Please proceed with your question.
- Analyst
Thanks.
Just a couple quick questions here.
You're talking about the M&A environment and your pipeline and that.
How about the part of the conversation where you're sitting there, you're thinking about what's happening in your own current book with organic growth.
How much of that plays into the other party and what they're thinking about if you could just share that conversation with us or parts of that conversation?
- Chairman, President, CEO
Sure.
This is Pat.
I'll share the conversation.
Oh, Gallagher's going backwards 4%?
I'm going to go 12%.
And I've always gone 12% so you have to price it out at 12%.
That's why we have earn-outs.
Because that takes that argument and basically allows us both to agree.

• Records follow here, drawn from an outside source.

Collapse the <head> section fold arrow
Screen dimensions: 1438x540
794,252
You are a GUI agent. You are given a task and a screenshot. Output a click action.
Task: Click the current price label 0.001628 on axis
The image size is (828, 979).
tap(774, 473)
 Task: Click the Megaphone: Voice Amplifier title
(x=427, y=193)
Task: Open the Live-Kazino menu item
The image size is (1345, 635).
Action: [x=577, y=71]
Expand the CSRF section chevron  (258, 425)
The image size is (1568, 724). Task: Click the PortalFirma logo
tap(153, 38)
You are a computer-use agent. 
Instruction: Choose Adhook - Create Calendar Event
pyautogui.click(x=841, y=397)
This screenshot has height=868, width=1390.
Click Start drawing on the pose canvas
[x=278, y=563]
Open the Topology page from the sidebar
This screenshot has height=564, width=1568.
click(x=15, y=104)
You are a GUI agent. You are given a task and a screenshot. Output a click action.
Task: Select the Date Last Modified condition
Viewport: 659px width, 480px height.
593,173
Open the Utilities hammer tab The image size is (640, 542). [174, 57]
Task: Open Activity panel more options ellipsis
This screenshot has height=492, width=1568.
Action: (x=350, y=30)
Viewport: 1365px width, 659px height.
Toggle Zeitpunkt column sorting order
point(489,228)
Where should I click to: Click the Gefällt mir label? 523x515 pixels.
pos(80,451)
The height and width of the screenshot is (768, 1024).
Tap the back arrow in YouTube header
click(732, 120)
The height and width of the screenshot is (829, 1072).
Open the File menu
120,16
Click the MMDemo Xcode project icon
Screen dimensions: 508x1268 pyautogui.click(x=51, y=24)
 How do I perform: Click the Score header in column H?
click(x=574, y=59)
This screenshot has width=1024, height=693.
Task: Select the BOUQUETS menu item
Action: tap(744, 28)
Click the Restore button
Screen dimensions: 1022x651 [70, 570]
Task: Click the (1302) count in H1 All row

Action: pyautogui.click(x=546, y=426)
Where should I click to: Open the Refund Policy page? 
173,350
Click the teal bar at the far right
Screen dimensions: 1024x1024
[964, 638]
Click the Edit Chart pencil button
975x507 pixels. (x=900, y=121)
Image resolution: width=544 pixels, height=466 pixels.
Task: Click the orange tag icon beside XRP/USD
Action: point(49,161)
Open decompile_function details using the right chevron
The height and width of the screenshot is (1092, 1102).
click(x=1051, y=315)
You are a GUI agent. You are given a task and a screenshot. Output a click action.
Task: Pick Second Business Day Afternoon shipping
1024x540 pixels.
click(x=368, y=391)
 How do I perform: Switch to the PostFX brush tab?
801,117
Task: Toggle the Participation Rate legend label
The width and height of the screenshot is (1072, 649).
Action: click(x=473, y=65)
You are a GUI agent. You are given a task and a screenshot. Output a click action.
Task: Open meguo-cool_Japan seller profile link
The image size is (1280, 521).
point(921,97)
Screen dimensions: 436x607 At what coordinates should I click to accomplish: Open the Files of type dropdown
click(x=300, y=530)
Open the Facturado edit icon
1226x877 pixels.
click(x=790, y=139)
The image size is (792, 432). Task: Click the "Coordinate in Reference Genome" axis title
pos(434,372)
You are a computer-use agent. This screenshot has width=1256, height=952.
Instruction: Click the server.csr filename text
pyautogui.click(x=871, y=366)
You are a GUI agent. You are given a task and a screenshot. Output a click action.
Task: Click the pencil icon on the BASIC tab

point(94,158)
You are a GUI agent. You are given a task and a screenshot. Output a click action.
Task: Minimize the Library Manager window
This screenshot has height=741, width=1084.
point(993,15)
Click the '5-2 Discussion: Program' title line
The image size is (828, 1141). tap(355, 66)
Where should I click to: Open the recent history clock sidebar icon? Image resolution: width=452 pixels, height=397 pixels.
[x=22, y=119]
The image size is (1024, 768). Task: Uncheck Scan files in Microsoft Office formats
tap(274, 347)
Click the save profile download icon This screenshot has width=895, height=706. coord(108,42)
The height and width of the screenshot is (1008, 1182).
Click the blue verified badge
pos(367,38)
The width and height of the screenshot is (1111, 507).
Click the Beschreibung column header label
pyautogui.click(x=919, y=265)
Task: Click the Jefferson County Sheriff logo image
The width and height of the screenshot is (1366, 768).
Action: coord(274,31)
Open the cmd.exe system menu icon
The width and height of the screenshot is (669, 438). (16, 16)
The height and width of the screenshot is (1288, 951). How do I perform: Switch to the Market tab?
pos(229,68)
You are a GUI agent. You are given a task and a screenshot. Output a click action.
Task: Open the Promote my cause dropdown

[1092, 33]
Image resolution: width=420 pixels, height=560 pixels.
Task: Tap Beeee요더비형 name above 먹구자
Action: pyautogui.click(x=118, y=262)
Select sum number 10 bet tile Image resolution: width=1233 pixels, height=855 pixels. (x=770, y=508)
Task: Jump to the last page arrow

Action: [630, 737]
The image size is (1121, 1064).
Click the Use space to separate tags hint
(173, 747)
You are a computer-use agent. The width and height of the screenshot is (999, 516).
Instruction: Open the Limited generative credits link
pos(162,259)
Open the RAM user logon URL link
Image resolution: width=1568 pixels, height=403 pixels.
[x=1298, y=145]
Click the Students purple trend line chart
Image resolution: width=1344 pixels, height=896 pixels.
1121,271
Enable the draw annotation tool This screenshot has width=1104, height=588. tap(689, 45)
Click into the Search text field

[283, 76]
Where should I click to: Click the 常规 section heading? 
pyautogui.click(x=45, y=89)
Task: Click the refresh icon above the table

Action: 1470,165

When we're doing our own pricing models, that's where we have to internally pick whether we believe that person actually is in a growth spot or not and we're trying to find people that we do believe are going to be accretive to niches and the like that will actually be able to continue to grow.
And, by and large, that's the pick we make.
- Analyst
So it's the earn-out that captures that conversation?
- Chairman, President, CEO
Exactly.
- Analyst
Okay.
And then Doug, did you actually quantify what the expectations might be for 2011 in terms of any expense saves or reductions through technology or real estate and some of the miscellaneous items?
- CFO
We haven't at this point.
There's still lots of work being done, so I don't have a figure on any of that.
- Analyst
Okay.
Fair enough.
Thanks very much.
Congratulations on the quarter.
- Chairman, President, CEO
Thanks, Michael.
Operator
Thank you.
(Operator Instructions) Our next question is a follow-up from the line of Meyer Shields of Stifel Nicolaus.
Please proceed with your question.
- Analyst
Thanks.
One quick question.
I guess it's for Doug.
When we model out supplementals and contingents, is there any incremental expenses associated with those or should we assume that the vast majority falls at the bottom line?
- CFO
If you assume between 80% and 90% of them fall to the bottom line, that's probably a good way to model it.
We do put up -- those do go to fund some of the allocated expenses in incentive comp that goes on in the franchise.
So it's 80% to 90% falls above.
- Analyst
Okay.
Thank you.
Operator
Thank you.
There are no further questions at this time.
I would now like to turn the floor back over to Mr.
Gallagher.
- Chairman, President, CEO
Thanks, Rob.
I'll just close with a quick wrap-up.
As I said at the beginning of our comments today, no one at Gallagher's sitting around waiting for the rates and the economy to improve.
All of our units are working hard on improving themselves.
We're standardizing work, we're automating work, we're shifting work to lower cost locations.
We're not just simply waiting around.
Instead, also we're investing substantial amounts in successfully recruiting solid teams of producers and we're doing that globally.
Our merger and acquisition pipeline is full.
We believe we can continue to grow both domestically and internationally.
And we're out working hard every day knocking on doors trying to get new business.
We're very, very excited about the future.
These are tough times, these are tough headwinds.
All of our clients are feeling it as well.
But when we look at the franchise, we feel really good about what we're doing for clients and where we're going to be in the future.
Thanks very much for being with us today.
Operator
This does conclude today's conference call.